This past weekend, illustrators from around Washington and Oregon gathered to retreat, play, and learn on the water in Dumas Bay, Washington, and I was among them. We were honored and thrilled to have illustrators Christian Robinson and Catia Chien guide us in our play. What a line up!
Indulge me a minute while I express how giddy I personally was to sign up for this retreat. I am a huge, huge, dinosaur-sized, Christian Robinson Fan. When I pour over his collages I feel the same joy and wonder as I did when I was a child pouring over THE SNOWY DAY and other books by Ezra Jack Keats, my childhood favorite author. And at the same time Christian's work is fresh and modern in a way that offers me joy in the here and now too. Plus it doesn't hurt that LAST STOP ON MARKET STREET (illustrated by Christian and written by Matt de la Peña) is probably my son Lars's favorite book.

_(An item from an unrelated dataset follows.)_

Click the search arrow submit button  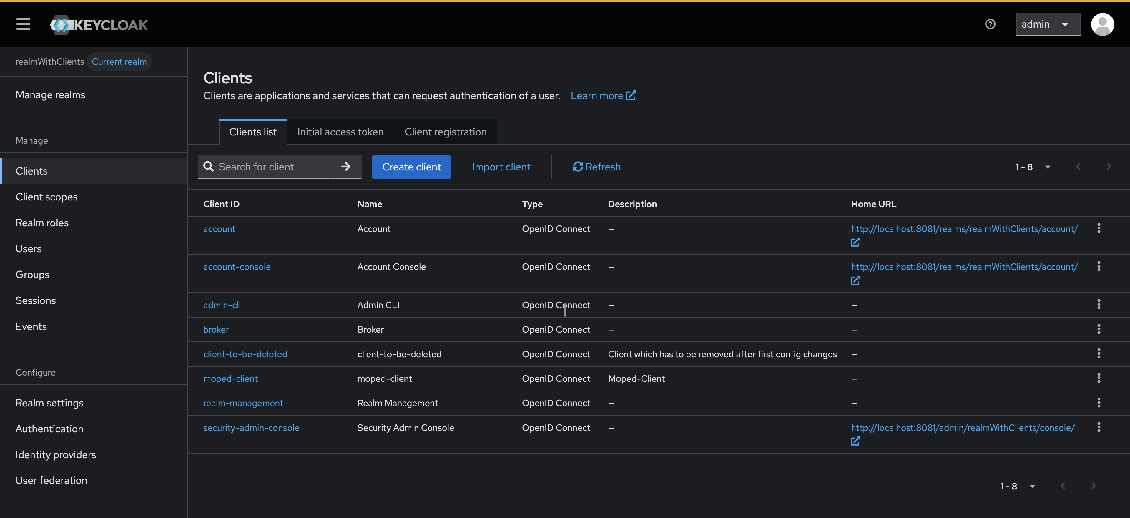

Lars, who is 3-years-old, takes the bus in the morning several times a week with Daddy. He is especially excited when his favorite bus, the purple one, is the one that picks him up at the curb. You should see the light in his eyes. But even when it's just the regular bus he loves to climb on and sit by the window and talk about all the noises and people and moments on the bus. LAST STOP ON MARKET STREET is called THE Bus Book in our house even though we have several other bus books. Lars likes to close his little eyes the same time the main character, CJ, does. He closes his eyes and listens to the music, wherever the music is in his heart.
So this past weekend I got to go to Dumas Bay and connect with the music in my own heart. And I got to share that experience with many other illustrators. And I also got to learn from Catia Chien, whose work I was less familiar with ahead of the retreat with but now am excited to love.
I gained insights about my own work and practices as I always do at SCBWI events but the thing that probably will stick with me most was just the realization that no matter what happens externally in the world or my own life, I am an artist and I will always make art. That is the music in my own heart. I don't mean to make it sound like a new commitment, rather a quiet acknowledgement of the obvious and what is already there at a time when so many things in the greater world feel uncertain.
We children's book creators will continue to do this thing because it's what we do. And we will do it with heart and passion and even when we take years to get published, or never are published at all, or are banned, or make mistakes, or whatever, we collectively will keep working to make the world brighter and better through books.
Many thanks to my local SCBWI chapter volunteers, especially Tina Hoggatt, for all the work you did putting this retreat together. And many thanks to Catia and Christian for sharing your light with the world and with us this past weekend.